Click on Start” and highlight “My Documents”. Right click it and select “Properties”.
Select “Move” and search for the directory you just created, which should be in “My Computer” => “D:” => “Username’s Documents”, click on “OK”. When prompted, click “Yes” to continue.
Now your “My Documents” folder is moved (or pointing) to your D: drive. When you click on “My Documents” now, it will point to your new D: drive’s “Username’s Documents” directory.
Once you have your data files moved to D: drive, whenever you need to re-install / reformat your operating system / applications, you can just format the C: drive and leave your D: drive (which contains your data files) intact.
If you have more than one user, logon to their account and repeat steps 1 to 3.
Having 2 Hard Disks
* If you have 2 hard disks in your computer, or intend to purchase an additional hard disk, this will make things even easier. Assign the smaller hard disk (put it as your C: drive) as your operating system and application software hard disk, and the bigger hard disk (put it as your D: drive) as your data files hard disk. Once you have your operating system setup in your C: drive (assuming your D: drive is formatted), follow step 1 to 3 above to move your “My Documents” folder to D: drive so that you can save all your data files there.
External Hard Disk
* There are 2 possible uses for an external hard disk here.
First, you can use it as your portable data files hard disk. Secondly, you can use it as your data files backup hard disk.
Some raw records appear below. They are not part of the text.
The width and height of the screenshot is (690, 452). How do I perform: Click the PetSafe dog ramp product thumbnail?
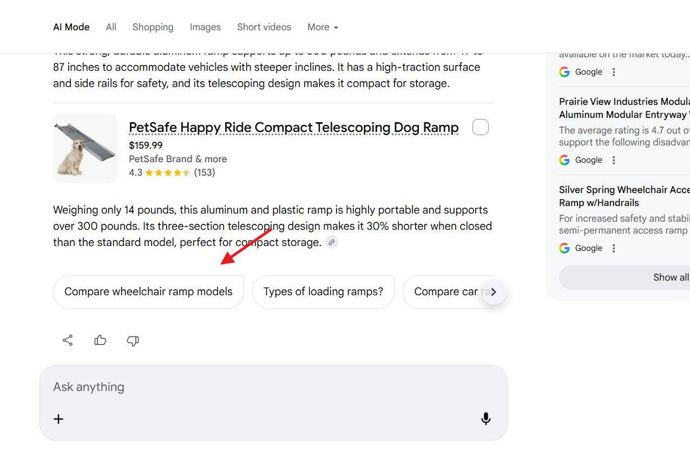(x=86, y=149)
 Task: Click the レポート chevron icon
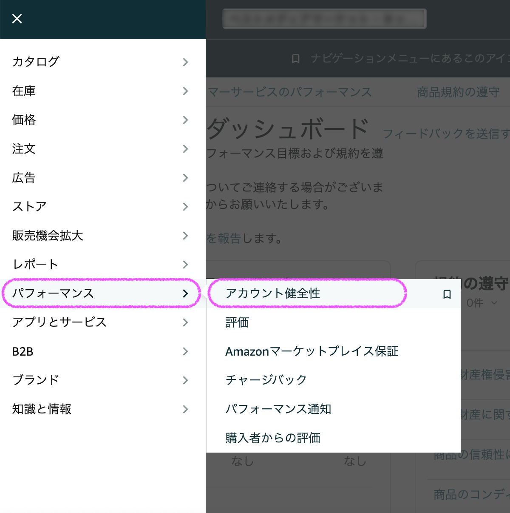click(x=185, y=265)
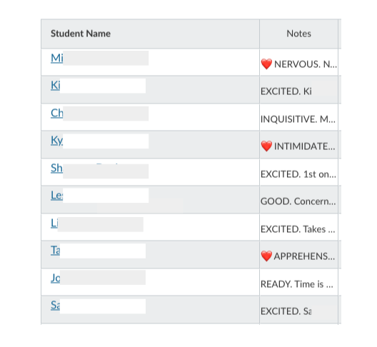
Task: Open student link starting with Ki
Action: click(55, 86)
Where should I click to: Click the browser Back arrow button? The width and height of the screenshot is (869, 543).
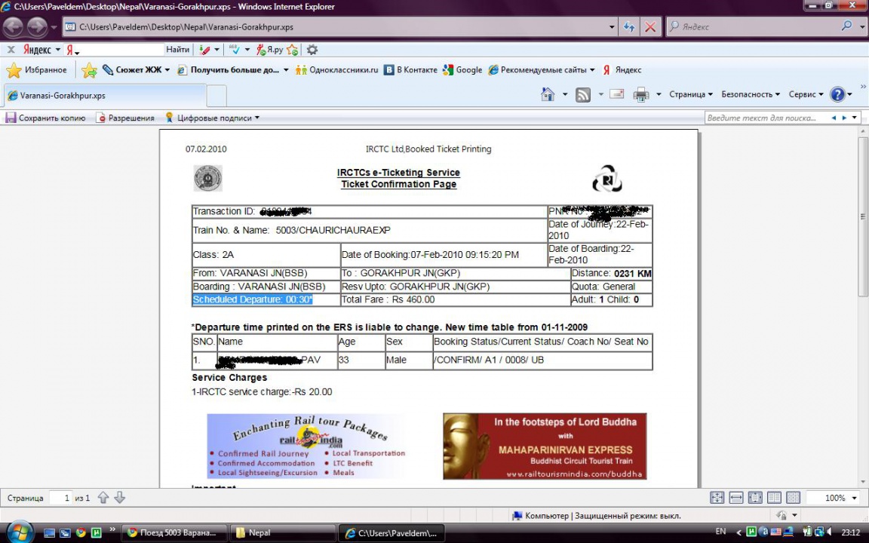14,27
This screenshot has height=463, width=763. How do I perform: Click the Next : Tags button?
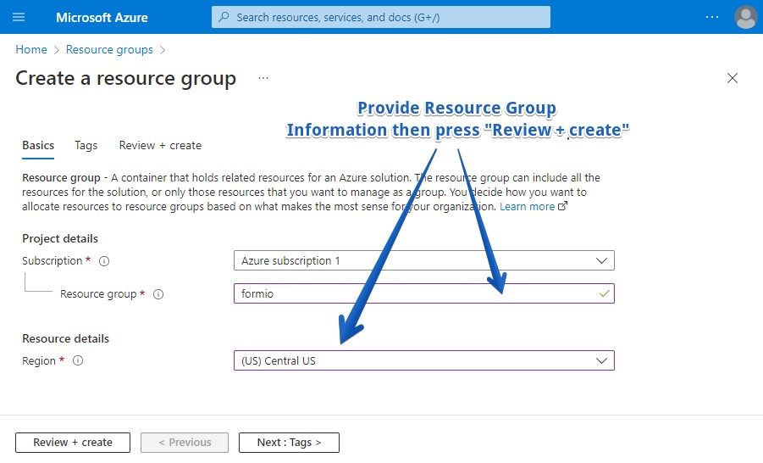[x=289, y=443]
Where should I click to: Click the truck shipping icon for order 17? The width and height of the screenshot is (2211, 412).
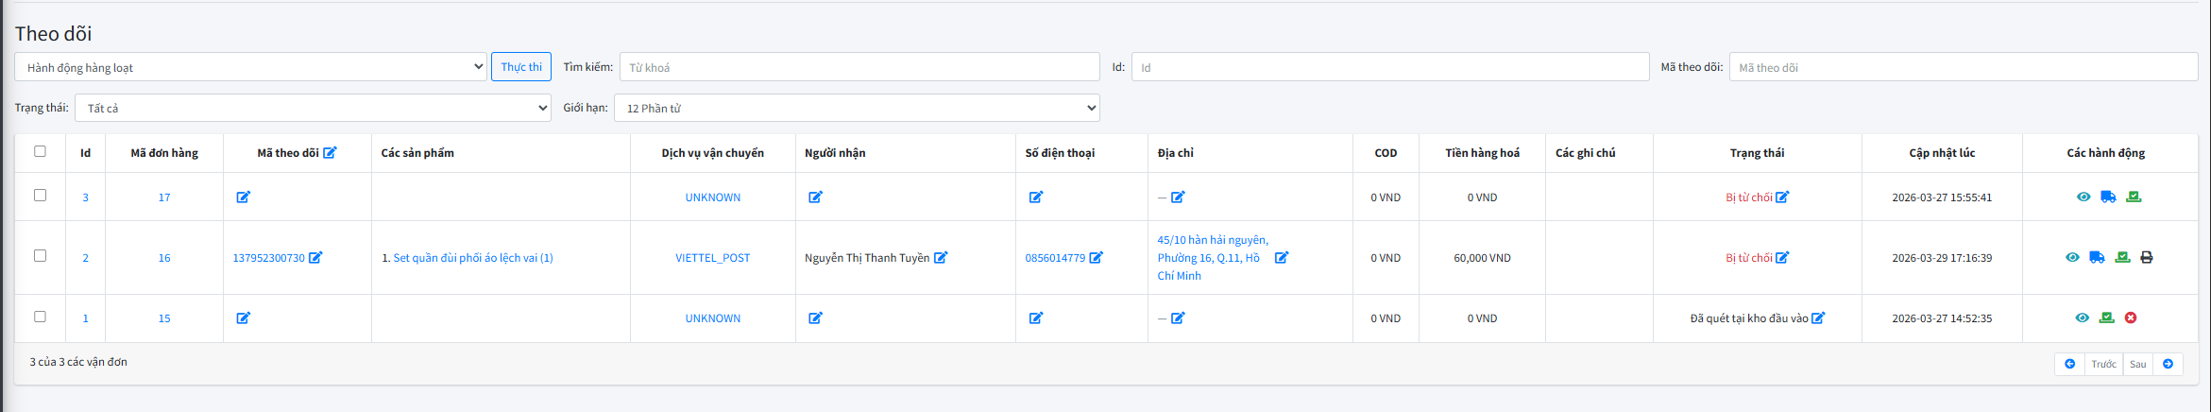[2108, 197]
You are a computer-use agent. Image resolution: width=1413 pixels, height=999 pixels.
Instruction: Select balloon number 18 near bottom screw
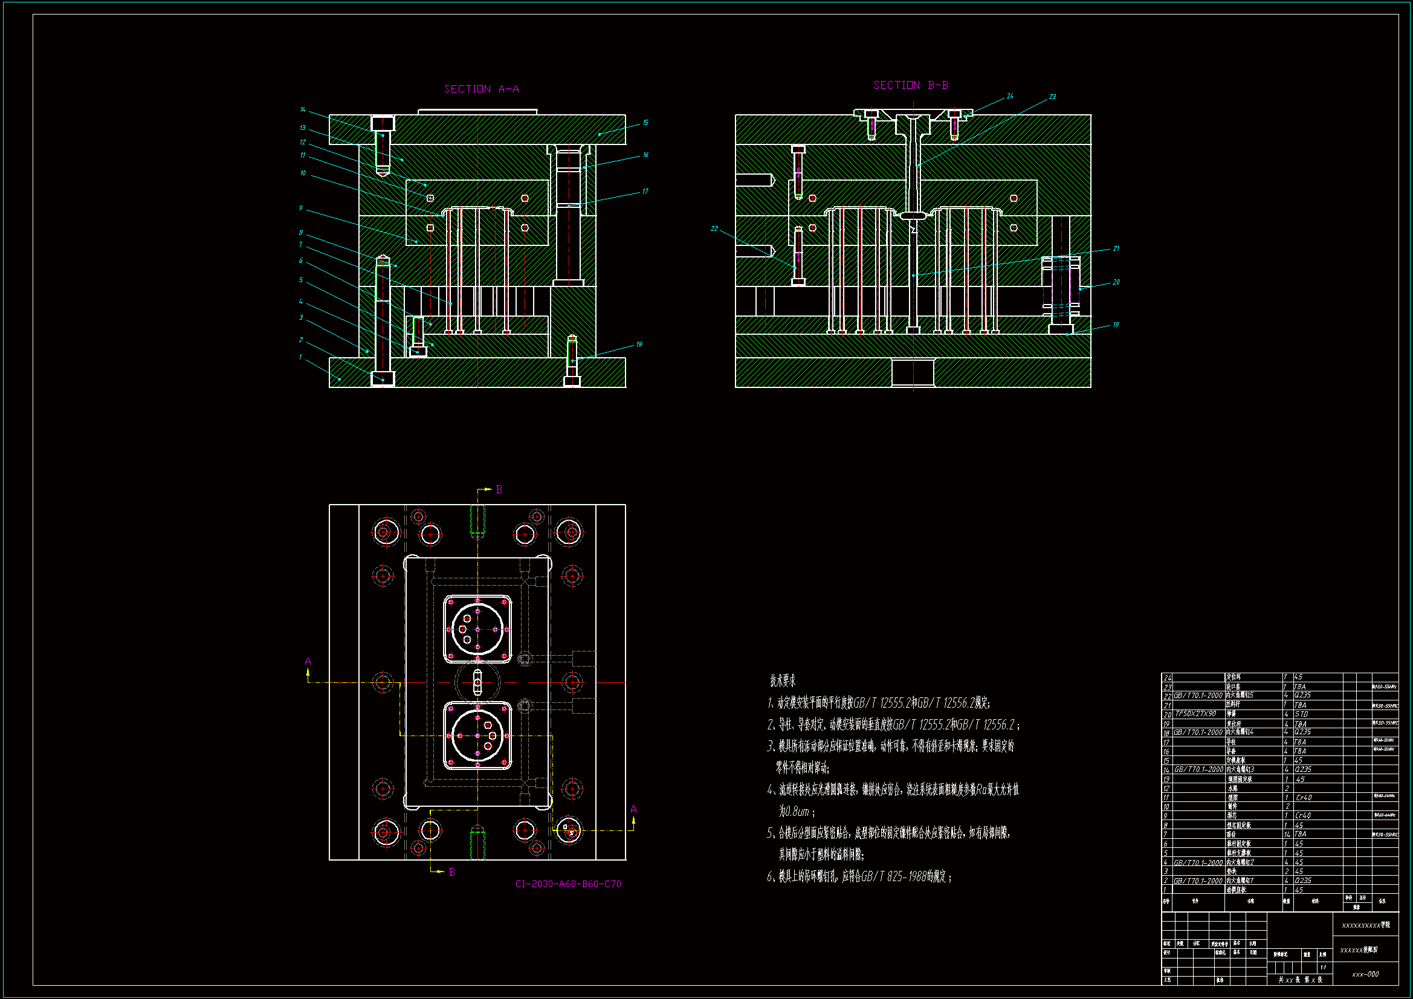pyautogui.click(x=639, y=345)
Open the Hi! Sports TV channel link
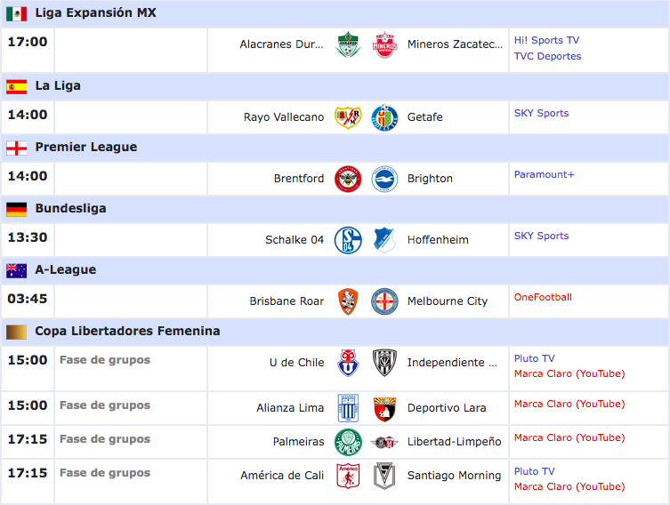 point(546,40)
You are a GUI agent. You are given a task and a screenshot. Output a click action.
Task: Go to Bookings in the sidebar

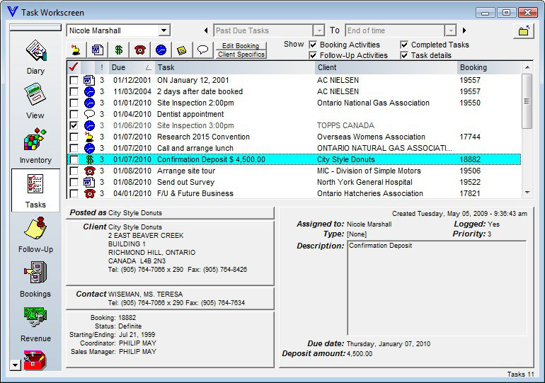35,278
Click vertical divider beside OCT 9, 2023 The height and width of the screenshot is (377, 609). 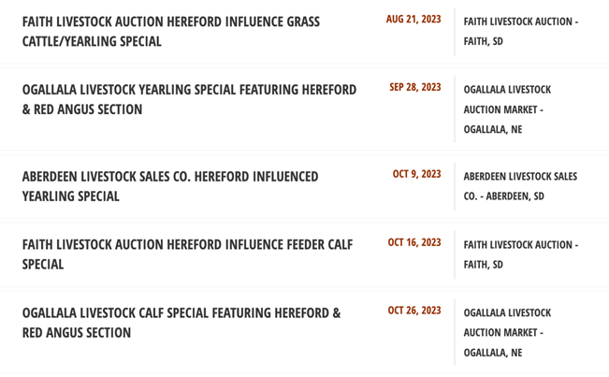coord(455,186)
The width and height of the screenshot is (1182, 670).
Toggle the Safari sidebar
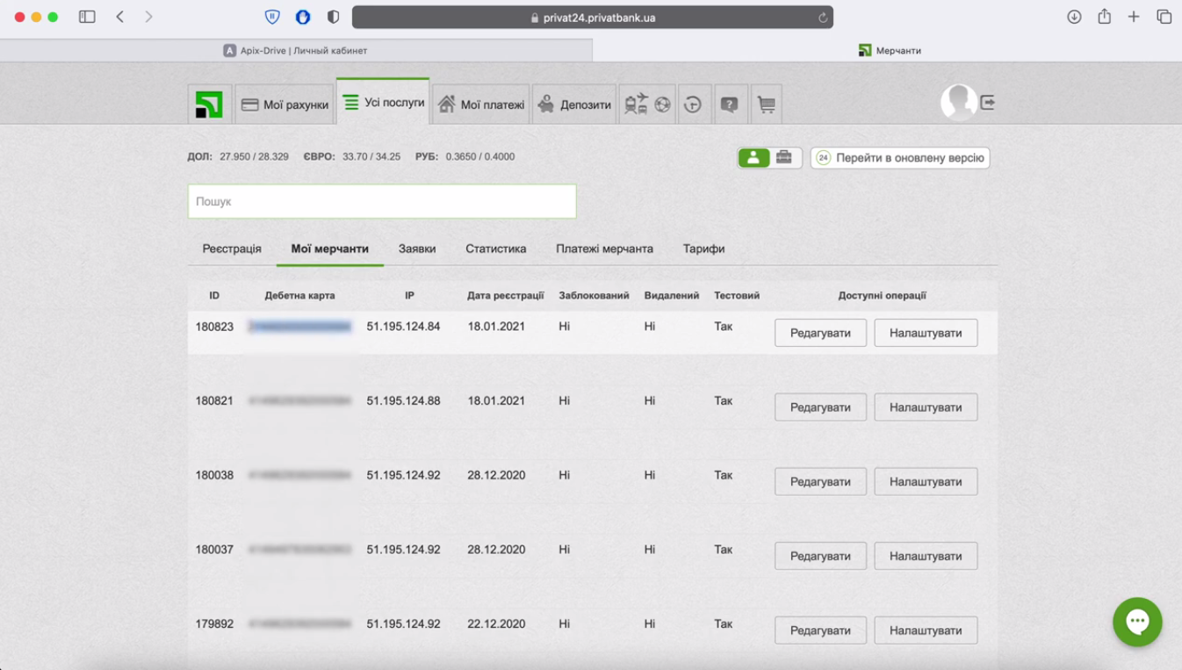coord(87,17)
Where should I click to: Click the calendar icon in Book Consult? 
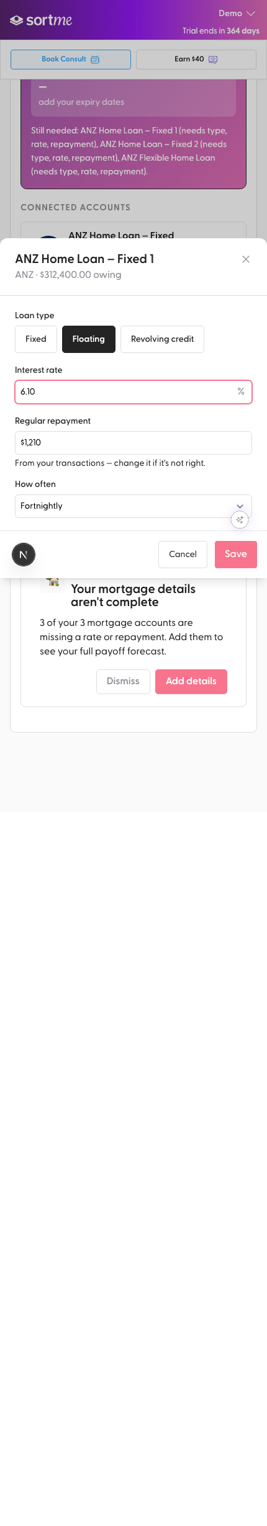click(95, 60)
To use it as your portable data files hard disk, install your operating system and applications on your main hard disk in your computer (usually your C: drive). Once you have your external hard disk properly formatted, follow steps 1-3 to move your “My Documents” folder to the external hard disk drive so that you can save all your data files there.
If you only want to use your external hard disk to backup your data files, I would suggest your download a free tool from Microsoft call “SyncToy” (http://www.microsoft.com/windowsxp/using/digitalpho tography/prophoto/synctoy.mspx) that can help you backup your files easily. Once installed, do the following:
Run the program (Start => All Programs => SyncToy).
Click on “Create New Folder Pair”.
Click “Browse” and select the folder you want to backup and click “OK”.
Click on the picture of the computer on the right. Click “Browse” and select the destination to backup to (Your external hard disk). Click on “Make New Folder’ if you have yet to create it. Click “Next”.
If it is purely for backup, select the option “Echo” and click “Next”. Name your folder pair and click “Finish”.
Select your folder pair and click “Preview”. It will present a list of files that will be copied/backup. Click on “Run” to start the process.
When the process is completed, click “Close”.
When you use SyncToy, after the initial backup, only the changes will be copied, thus saving valuable time when doing backup. For example, if you copy 1000 files initially, and later make changes to 10 of it, and added 20 more files, only this 30 files will be copied when you do another synchronization, instead of copying all 1020 files again.
If you choose this method, after you reformat and re-install your operating system, you can just copy the data files back to the hard disk in your computer system.